Exercise description ▸ Copy the records below exactly as they appear, from the start of the records up to and including the line containing "Looking at the screenshot, I should 524,210.".
########################################
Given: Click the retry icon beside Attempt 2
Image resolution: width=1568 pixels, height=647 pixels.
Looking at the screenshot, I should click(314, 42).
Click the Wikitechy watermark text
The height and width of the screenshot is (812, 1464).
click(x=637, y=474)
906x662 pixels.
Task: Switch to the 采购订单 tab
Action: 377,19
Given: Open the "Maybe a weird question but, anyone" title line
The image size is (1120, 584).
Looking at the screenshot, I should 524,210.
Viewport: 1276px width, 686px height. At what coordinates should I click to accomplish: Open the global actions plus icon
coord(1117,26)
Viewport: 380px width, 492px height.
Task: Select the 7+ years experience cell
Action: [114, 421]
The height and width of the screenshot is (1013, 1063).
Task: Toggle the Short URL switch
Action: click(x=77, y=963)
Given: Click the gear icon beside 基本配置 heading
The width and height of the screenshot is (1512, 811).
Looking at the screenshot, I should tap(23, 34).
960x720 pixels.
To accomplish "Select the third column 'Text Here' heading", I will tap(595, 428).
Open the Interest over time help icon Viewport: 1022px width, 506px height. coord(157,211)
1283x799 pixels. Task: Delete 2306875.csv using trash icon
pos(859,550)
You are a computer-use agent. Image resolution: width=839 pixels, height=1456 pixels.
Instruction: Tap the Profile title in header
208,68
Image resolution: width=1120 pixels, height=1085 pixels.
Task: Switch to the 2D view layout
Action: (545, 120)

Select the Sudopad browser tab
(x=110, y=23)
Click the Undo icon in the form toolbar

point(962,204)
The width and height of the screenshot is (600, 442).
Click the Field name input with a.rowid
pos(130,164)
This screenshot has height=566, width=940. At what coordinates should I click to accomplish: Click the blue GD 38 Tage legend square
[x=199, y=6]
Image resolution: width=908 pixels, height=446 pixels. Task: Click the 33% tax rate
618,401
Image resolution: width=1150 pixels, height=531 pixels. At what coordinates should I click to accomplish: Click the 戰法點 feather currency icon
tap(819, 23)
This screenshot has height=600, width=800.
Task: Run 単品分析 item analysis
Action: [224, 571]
########################################
Written solution ▸
Given: Click the retry icon beside Attempt 2
Image resolution: width=1568 pixels, height=647 pixels.
Looking at the screenshot, I should click(314, 42).
Click the Wikitechy watermark text
The height and width of the screenshot is (812, 1464).
click(x=637, y=474)
906x662 pixels.
Task: Switch to the 采购订单 tab
Action: 377,19
Given: Open the "Maybe a weird question but, anyone" title line
The image size is (1120, 584).
Looking at the screenshot, I should 524,210.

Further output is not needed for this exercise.